Abstract:In this study, a robust method for 3D pose estimation of immature green apples (fruitlets) in commercial orchards was developed, utilizing the YOLO11 object detection and pose estimation algorithm alongside Vision Transformers (ViT) for depth estimation (Dense Prediction Transformer (DPT) and Depth Anything V2). For object detection and pose estimation, performance comparisons of YOLO11 (YOLO11n, YOLO11s, YOLO11m, YOLO11l and YOLO11x) and YOLOv8 (YOLOv8n, YOLOv8s, YOLOv8m, YOLOv8l and YOLOv8x) were made under identical hyperparameter settings among the all configurations. It was observed that YOLO11n surpassed all configurations of YOLO11 and YOLOv8 in terms of box precision and pose precision, achieving scores of 0.91 and 0.915, respectively. Conversely, YOLOv8n exhibited the highest box and pose recall scores of 0.905 and 0.925, respectively.

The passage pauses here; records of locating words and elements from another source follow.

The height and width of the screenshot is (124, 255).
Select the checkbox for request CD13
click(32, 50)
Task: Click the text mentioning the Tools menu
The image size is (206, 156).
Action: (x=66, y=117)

Regarding the mean average precision at 50\% intersection over union (mAP@50), YOLO11s led all configurations with a box mAP@50 score of 0.94, while YOLOv8n achieved the highest pose mAP@50 score of 0.96. In terms of image processing speed, YOLO11n outperformed all configurations with an impressive inference speed of 2.7 ms, significantly faster than the quickest YOLOv8 configuration, YOLOv8n, which processed images in 7.8 ms. Subsequent integration of ViTs for the green fruit's pose depth estimation revealed that Depth Anything V2 outperformed Dense Prediction Transformer in 3D pose length validation, achieving the lowest Root Mean Square Error (RMSE) of 1.52 and Mean Absolute Error (MAE) of 1.28, demonstrating exceptional precision in estimating immature green fruit lengths. Integration of YOLO11 and Depth Anything Model provides a promising solution to 3D pose estimation of immature green fruits for robotic thinning applications.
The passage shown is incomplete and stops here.